Schulleiterin Sigrid Scheibe hofft, dass sich der Shop am Markt bewährt. „Zumal der Laden für die Schule neben berufsorientierten Praktika, Informationsabenden und Kooperationen zwischen Schule und Wirtschaft sowie Betriebserkundungen ein weiterer Baustein im Konzept der berufswahl- und ausbildungsfreundlichen Schule ist“, sagt sie. Im vergangenen Jahr hatte die Realschule das mit einem Gütesiegel attestiert bekommen.
Die NRZZ berichtete am 30.10.2008 von dem von Schülern selbst geführten Schulladen
Shop in der Schule
Kopernikus-Team eröffnet am 3. November einen Laden mit Büromaterial, den Acht- und Neuntklässler in Eigenregie führen. Jugendliche lernen Arbeitsfelder eines Unternehmers kennen.
Melissa, Stefanie, Carolin, Liz, Gabriele Sieffert, Maximilian, René, Dominik und Dennis (von links) freuen sich auf die Eröffnung
LANGENFELD . Deutsch-Klassenarbeit in der 6b. Und Vanessa hat vergessen, ein Heft mitzubringen. Aber es ist nicht mehr zu ändern. Ab jetzt doch! Denn dieses Szenario gehört ab kommenden Montag der Vergangenheit an: Nach einer sechsmonatigen Planungsphase eröffnet die Schülerfirma den "KOP-Shop" an der Kopernikus-Realschule in der alten Hausmeisterwohnung. Zu kaufen gibt's dort Artikel des Schulbedarfs, wie Hefte, Stifte und Taschenrechner, aber auch kleinere Geschenkartikel von 0,50 bis drei Euro.
Vertrag mit Arbeitszeiten
Für den Laden sind acht Acht- und Neuntklässler sowie fünf Eltern und zwei Lehrerinnen am Start. "Ziel ist es, dass die Schüler und Schülerinnen lernen, wie ein Geschäft abläuft", erklären Ilona Drießen und Gabriele Sieffert, die die Schülerfirma betreuen. "Unternehmen werfen Schulen oft vor, nicht auf das Arbeiten im Team und aus eigenem Antrieb vorzubereiten." Bilanzen, Buchführung, Kalkulation, Einkauf, Verkauf, Werbung - eben alles, was zu einem richtigen Geschäft dazu gehört, sollen die Shop-Beteiligten selbstständig meistern. Dazu gebe es Unterstützung und sogar einen richtigen Vertrag mit festgelegten Arbeitszeiten und Kündigungsfristen zwischen den Jugendlichen und dem Träger der Firma, dem Schulverein. Eltern und Lehrerinnen stehen beratend zur Seite.

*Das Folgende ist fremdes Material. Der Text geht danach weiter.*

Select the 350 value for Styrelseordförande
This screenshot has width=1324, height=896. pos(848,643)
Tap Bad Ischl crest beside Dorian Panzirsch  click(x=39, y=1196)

So helfen beispielsweise der ehemalige Schulpflegschaftsvorsitzende Heinrich Möker, Betreiber der schuleigenen elterngeführten Cafeteria, und Beate Lappe. Das Startkapital für die ersten Einkäufe hat der Schulverein bereitgestellt, Teile des Mobiliars sowie eine Registrierkasse kamen aus privaten Spenden.
"Es wird ein bisschen dauern, bis die Firma Gewinne einfährt, aber dann kommen diese allen Schülern zugute", erklären die frisch gebackenen Unternehmer Carolin und René aus der 8. Klasse, "wir sind eingeteilt, abwechselnd dreimal pro Woche in der ersten Pause zu verkaufen." Abgerechnet wird in der zweiten Pause. Grund dafür, dass der Laden nicht häufiger öffnet: Die angehenden Kaufleute sollen nichts vom Unterricht verpassen.
Erfahrungen für die Berufswahl
Für die Eröffnung am Montag um 11.25 Uhr hat sich das KOP-Shop-Team etwas Besonders ausgedacht. Mit Wertcoupons, die man bei einem kleinen Quiz gewinnen kann, soll der Verkauf in Gang gebracht werden. "Das ganze Team fiebert dem Eröffnungstermin entgegen und hofft auf großen Ansturm, denn alle sind mit viel Spaß bei der Sache", meint Dennis. Auch die Träger und Schulleiterin Sigrid Scheibe hoffen, "dass die Geschäfte gut laufen", zumal der Shop für die Einrichtung an der Immigrather Straße ein weiterer Baustein im Konzept der "berufswahl- und ausbildungsfreundlichen Schule" ist.